ManageWP was developed with security in mind. No sensitive information about your sites is stored on the ManageWP server and you are never required to enter a password for any of your blogs. All operations are performed on your blogs directly as if you were logged into them. This is possible due to the Worker plugin installed on your sites. The installation process requires special care to ensure your sites are secure.

Once the Worker plugin is installed and activated make sure to add the site to your ManageWP account to close the loop. Otherwise, you run a risk of somebody else adding it to their account. If you aren’t ready to add the site through the ManageWP dashboard then deactivate the plugin until you are. Once the plugin is activated a warning message appears through your site’s admin interface until the site is added to your ManageWP account.

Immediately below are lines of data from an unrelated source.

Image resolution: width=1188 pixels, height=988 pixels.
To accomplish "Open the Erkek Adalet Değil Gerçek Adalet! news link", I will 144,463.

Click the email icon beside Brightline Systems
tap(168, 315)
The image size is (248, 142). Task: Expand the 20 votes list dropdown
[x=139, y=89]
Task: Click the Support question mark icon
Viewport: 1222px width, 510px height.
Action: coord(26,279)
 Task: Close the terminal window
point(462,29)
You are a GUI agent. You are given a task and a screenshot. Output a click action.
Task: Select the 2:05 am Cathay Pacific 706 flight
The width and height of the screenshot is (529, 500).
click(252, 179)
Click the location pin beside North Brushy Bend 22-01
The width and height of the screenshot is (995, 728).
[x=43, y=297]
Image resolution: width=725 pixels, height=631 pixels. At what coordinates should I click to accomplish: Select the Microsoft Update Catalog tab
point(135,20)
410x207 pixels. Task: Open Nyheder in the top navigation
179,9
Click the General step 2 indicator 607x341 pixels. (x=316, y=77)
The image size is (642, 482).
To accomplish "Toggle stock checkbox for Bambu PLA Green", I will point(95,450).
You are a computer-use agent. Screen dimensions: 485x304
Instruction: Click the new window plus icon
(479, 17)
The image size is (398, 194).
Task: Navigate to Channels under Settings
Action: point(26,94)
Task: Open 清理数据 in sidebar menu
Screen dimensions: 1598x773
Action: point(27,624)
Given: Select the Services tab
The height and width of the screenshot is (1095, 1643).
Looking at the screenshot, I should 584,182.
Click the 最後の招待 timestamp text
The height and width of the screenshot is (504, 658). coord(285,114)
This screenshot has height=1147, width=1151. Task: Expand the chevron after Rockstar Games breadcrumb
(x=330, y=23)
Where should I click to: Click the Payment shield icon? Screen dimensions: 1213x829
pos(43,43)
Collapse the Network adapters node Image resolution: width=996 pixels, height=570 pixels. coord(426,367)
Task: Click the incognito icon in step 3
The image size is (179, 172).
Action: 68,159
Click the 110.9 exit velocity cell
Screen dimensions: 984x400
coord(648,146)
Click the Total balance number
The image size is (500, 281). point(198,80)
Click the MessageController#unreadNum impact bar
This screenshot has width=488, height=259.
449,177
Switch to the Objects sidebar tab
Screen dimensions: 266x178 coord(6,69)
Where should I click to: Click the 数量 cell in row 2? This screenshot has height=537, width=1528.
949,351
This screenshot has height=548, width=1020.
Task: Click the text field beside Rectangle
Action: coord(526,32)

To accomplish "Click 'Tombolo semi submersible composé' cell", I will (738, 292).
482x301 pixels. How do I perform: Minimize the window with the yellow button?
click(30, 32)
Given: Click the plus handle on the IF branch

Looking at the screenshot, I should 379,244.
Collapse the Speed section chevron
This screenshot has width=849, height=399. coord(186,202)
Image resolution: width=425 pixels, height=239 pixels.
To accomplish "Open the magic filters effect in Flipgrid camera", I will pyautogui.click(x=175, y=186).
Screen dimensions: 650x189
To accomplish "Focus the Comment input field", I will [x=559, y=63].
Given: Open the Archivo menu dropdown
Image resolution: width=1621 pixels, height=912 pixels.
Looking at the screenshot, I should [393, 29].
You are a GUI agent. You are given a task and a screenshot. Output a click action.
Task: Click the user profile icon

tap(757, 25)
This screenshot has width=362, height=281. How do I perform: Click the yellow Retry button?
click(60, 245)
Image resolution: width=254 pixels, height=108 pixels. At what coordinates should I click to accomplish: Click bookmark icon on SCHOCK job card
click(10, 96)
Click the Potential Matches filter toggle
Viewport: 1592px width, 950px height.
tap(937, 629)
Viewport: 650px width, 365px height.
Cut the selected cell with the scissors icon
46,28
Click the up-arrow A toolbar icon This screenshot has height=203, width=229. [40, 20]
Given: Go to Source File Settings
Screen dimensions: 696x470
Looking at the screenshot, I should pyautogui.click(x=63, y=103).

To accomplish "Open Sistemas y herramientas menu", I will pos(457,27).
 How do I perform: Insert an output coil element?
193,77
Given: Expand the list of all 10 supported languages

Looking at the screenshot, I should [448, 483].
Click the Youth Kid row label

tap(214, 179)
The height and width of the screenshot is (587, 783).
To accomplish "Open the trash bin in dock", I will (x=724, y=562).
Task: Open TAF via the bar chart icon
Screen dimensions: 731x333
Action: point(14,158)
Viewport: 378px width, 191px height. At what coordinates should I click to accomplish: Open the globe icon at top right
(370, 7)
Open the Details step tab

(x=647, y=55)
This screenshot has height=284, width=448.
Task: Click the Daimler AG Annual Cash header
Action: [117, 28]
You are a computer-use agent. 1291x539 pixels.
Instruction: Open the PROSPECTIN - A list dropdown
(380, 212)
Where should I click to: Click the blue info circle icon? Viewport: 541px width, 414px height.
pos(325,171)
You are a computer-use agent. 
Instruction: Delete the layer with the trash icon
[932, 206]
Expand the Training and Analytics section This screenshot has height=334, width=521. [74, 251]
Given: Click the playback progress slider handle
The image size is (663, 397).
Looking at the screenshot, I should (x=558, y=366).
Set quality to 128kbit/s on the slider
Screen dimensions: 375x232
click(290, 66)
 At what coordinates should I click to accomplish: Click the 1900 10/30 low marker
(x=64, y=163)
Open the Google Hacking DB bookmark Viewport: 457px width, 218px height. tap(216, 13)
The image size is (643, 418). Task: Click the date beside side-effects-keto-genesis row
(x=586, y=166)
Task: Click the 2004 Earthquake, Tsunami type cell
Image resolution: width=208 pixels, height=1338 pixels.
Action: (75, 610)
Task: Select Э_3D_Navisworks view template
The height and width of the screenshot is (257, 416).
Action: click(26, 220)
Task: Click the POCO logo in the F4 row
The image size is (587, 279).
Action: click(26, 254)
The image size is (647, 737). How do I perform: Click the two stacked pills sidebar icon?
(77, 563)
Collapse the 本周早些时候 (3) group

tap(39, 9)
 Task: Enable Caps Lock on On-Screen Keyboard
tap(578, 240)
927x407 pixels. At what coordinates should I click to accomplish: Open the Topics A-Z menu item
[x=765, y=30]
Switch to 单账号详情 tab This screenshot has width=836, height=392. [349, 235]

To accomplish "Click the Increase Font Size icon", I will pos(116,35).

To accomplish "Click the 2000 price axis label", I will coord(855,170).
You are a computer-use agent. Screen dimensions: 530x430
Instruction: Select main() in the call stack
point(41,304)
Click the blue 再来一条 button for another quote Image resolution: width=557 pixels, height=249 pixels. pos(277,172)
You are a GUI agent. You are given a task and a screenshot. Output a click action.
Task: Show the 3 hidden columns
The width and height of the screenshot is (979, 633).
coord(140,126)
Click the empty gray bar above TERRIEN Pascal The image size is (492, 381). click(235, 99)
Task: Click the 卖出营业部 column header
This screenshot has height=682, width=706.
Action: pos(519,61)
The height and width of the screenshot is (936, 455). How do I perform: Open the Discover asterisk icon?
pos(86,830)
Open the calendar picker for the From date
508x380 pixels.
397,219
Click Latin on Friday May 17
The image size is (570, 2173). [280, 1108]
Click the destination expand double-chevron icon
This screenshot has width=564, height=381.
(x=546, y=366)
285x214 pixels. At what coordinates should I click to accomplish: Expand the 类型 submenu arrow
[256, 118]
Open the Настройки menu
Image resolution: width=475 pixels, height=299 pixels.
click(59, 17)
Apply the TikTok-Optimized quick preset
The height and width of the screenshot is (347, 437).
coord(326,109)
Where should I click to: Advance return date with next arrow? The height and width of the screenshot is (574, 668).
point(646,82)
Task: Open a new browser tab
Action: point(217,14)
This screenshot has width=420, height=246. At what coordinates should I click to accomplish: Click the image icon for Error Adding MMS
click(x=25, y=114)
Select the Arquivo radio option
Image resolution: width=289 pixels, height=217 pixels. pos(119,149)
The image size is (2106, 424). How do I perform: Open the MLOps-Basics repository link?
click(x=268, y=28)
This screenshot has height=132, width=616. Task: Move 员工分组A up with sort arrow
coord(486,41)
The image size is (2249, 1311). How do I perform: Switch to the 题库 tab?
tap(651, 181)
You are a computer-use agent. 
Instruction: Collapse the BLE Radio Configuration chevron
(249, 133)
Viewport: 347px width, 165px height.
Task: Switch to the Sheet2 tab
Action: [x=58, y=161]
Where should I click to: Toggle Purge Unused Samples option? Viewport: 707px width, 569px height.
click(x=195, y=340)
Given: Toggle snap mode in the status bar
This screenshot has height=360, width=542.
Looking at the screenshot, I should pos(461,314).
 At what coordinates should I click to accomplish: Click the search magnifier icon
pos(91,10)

You can read a full blog post on How ManageWP handles security. Or read on for some technical details.

ManageWP communicates with the worker plugin through the OpenSSL implementation of the SSL communication protocol using encryption with private and public keys. When this is available you will see a label saying “This site uses SSL signed communication” when you open the site options in ManageWP .

If you do not have OpenSSL installed you can ask your ISP to enable it or check how can you enable OpenSSL support in PHP.

If OpenSSL is not available on your site, ManageWP will automatically fall-back to our own encrypted protocol. If you later wish to upgrade to SSL signed protocol, enable it on your server and simply re-add the site to your dashboard.